Personal information
- Nationality: Ukrainian
- Born: 9 April 1988 (age 38) Kharkiv, Ukrainian SSR, Soviet Union

Sport
- Sport: Swimming
- Strokes: Synchronised swimming

Medal record
Women's synchronised swimming
Representing Ukraine
| Event | 1st | 2nd | 3rd |
| European Championships | 0 | 0 | 2 |
| European Junior Championships | 0 | 0 | 1 |
| Total | 0 | 0 | 3 |
European Championships
| Bronze medal – third place | 2008 Eindhoven | Team routine |
| Bronze medal – third place | 2008 Eindhoven | Combination routine |
European Junior Championships
| Bronze medal – third place | 2006 Bonn | Free routine combination |

= Nadiya Berezhna =

Ukrainian synchronised swimmer

Nadiya Berezhna (Надія Бережна; born 9 April 1988 in Kharkiv, Ukraine) is a retired Ukrainian synchronised swimmer.

==Career==
In 2006, Nadiya Berezhna won a bronze medal in free routine combination event at the 2006 European Junior Synchronised Swimming Championships, held in Bonn.

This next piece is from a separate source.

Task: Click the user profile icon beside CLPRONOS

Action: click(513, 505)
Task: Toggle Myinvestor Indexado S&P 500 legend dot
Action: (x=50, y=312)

She competed at the 2007 World Aquatics Championships and 2009 World Aquatics Championships in team technical routine, team free routine and free combination routine events without reaching any medals.

The following years, Nadiya competed at the 2008 European Aquatics Championships, held in Eindhoven, where she received two bronze medals in team free routine and free routine combination events.